AIM OF THE TASK: In the records below, change every "Viewport" to "Window size" and write the lines out again with nothing else altered. Leave the pictures out.

EXTRACTED INFORMATION:

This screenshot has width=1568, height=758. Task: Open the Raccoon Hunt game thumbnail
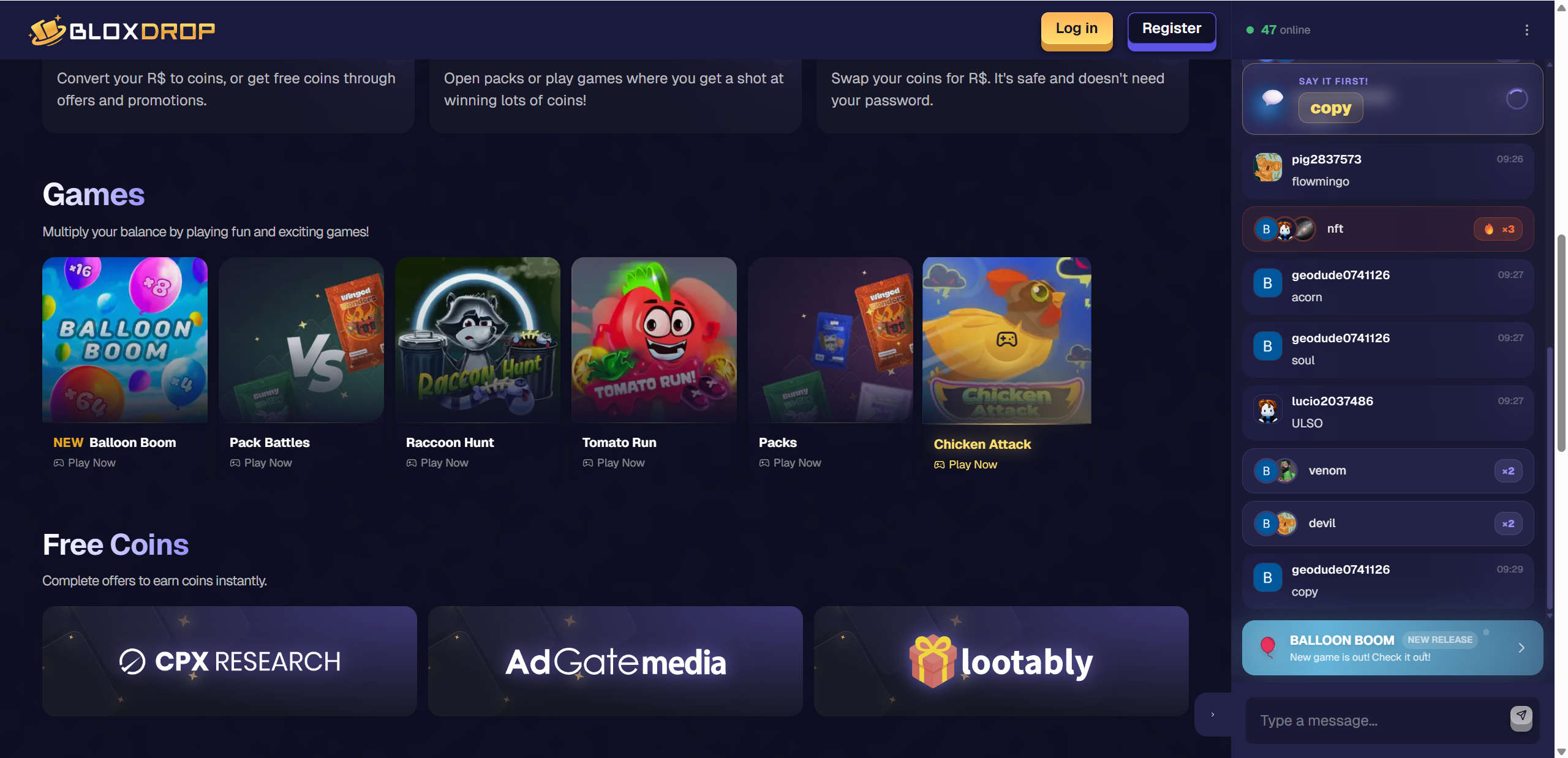point(478,340)
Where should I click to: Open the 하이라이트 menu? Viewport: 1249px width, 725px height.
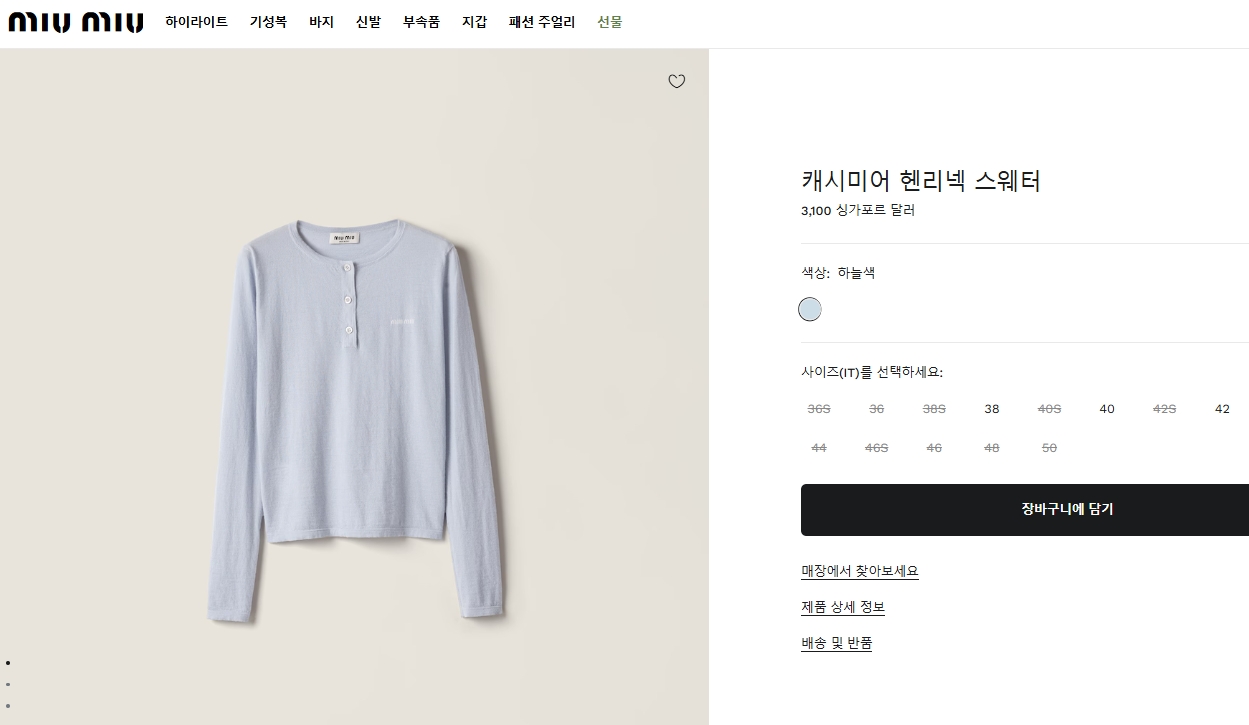pos(197,22)
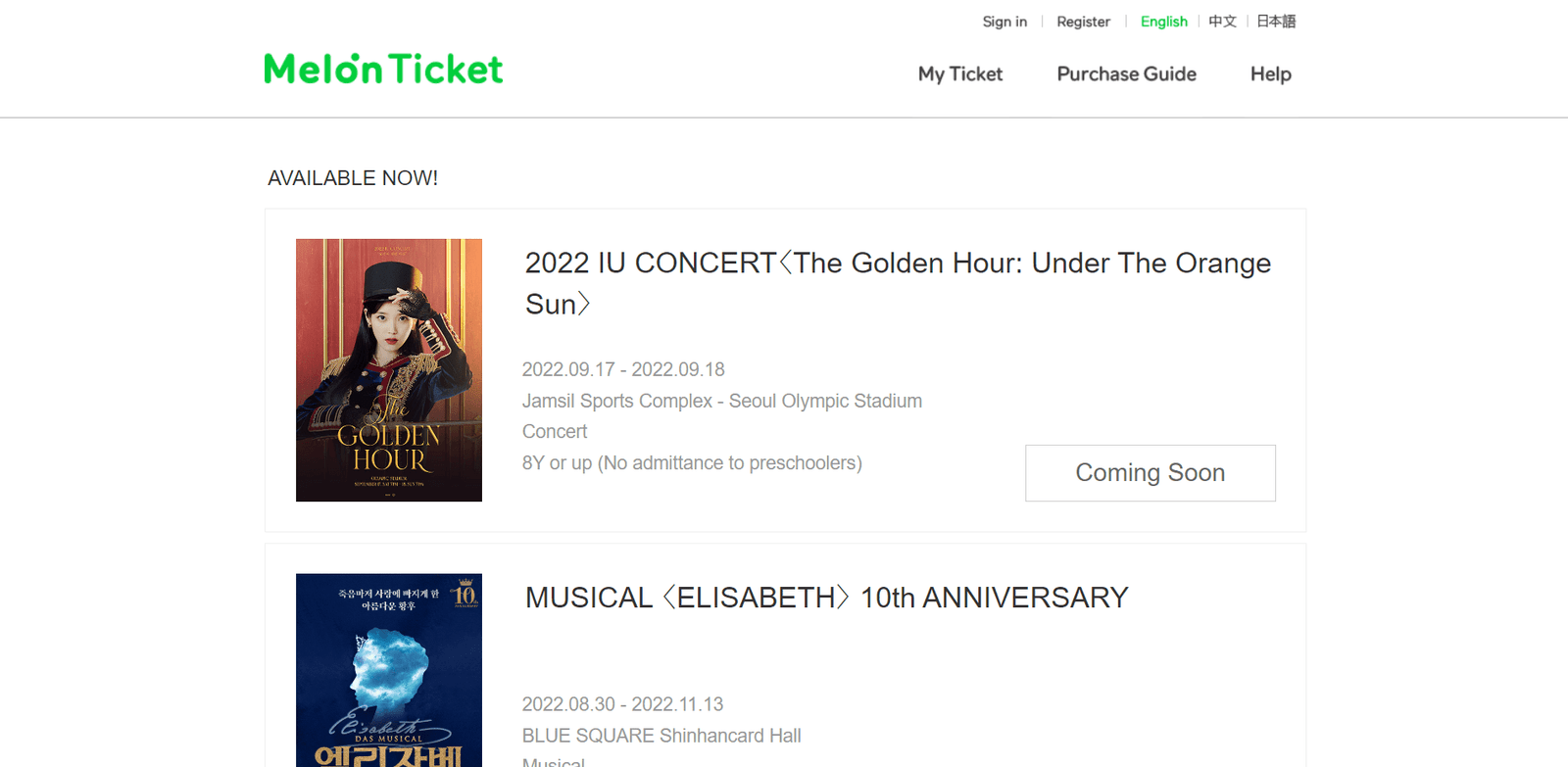This screenshot has height=767, width=1568.
Task: Open the Purchase Guide
Action: point(1125,73)
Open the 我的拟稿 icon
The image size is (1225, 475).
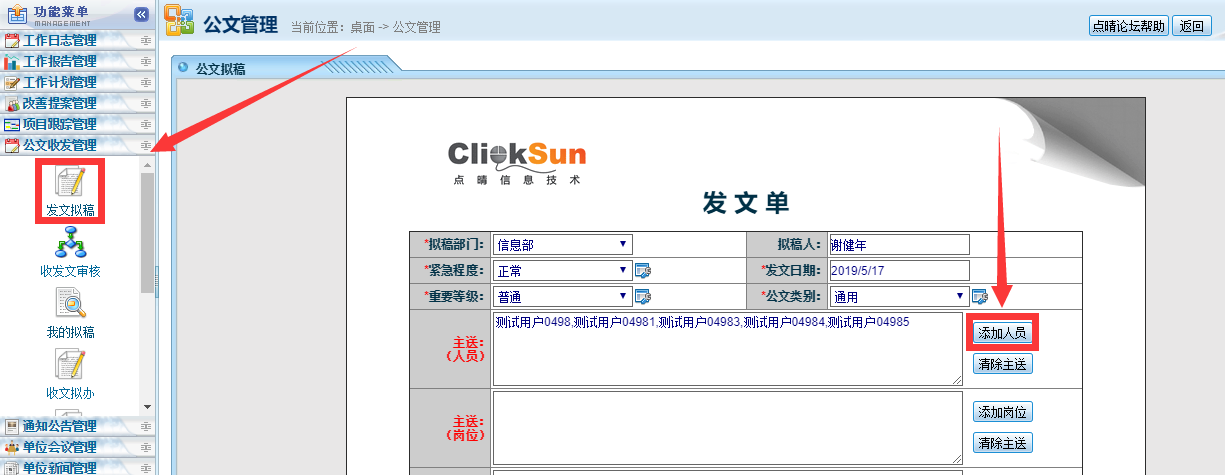(70, 304)
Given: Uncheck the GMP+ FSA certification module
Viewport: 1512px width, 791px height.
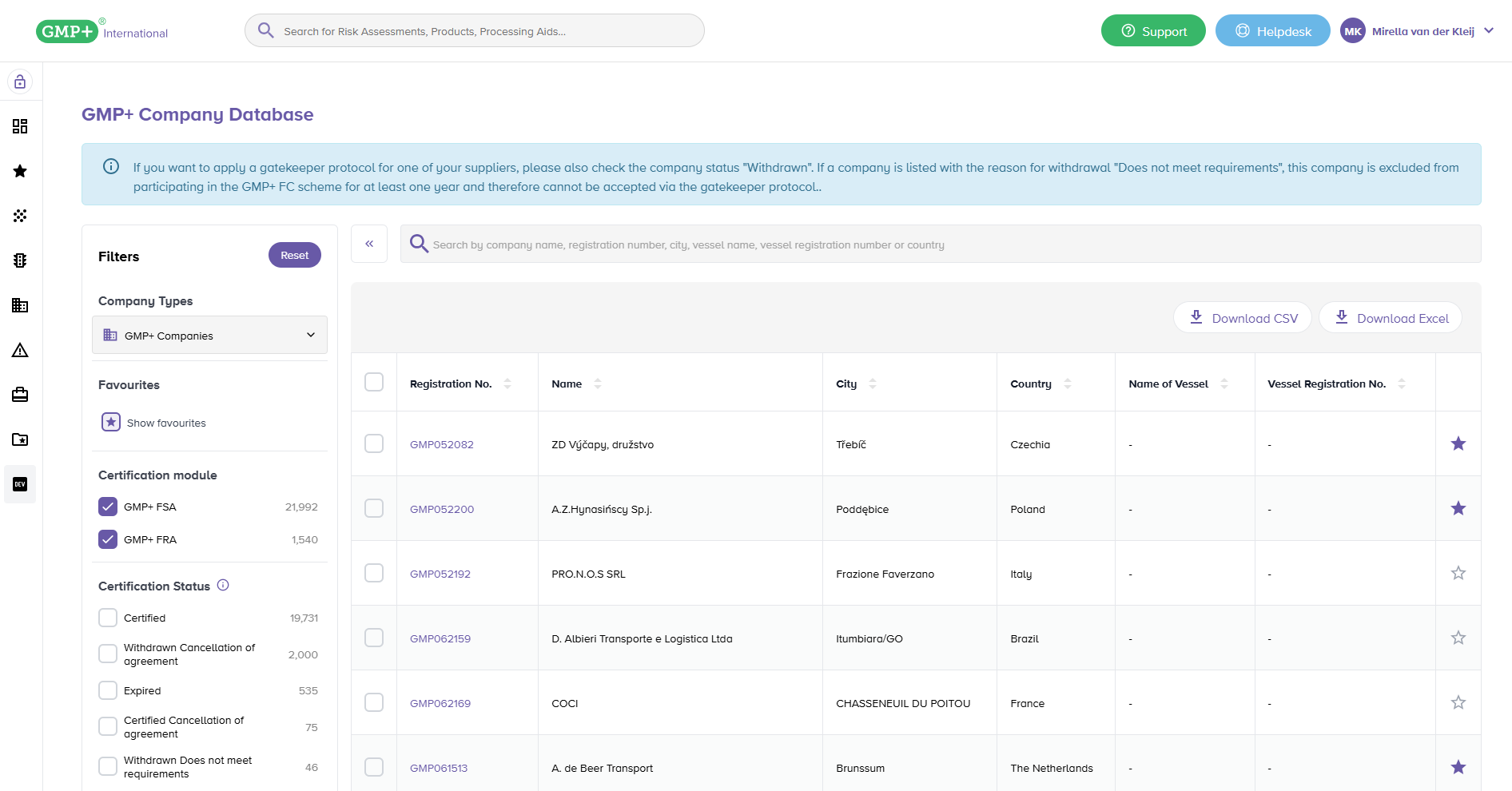Looking at the screenshot, I should (x=108, y=507).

THE ANSWER:
This screenshot has width=1568, height=758. Task: Open the Raccoon Hunt game thumbnail
point(478,340)
Where should I click to: Open the 하이라이트 menu? Window size: 1249px width, 725px height.
pos(197,22)
This screenshot has height=767, width=1568.
Task: Open the Purchase Guide
Action: point(1125,73)
Open the 我的拟稿 icon
The image size is (1225, 475).
(70, 304)
Given: Uncheck the GMP+ FSA certification module
Window size: 1512px width, 791px height.
Looking at the screenshot, I should (x=108, y=507).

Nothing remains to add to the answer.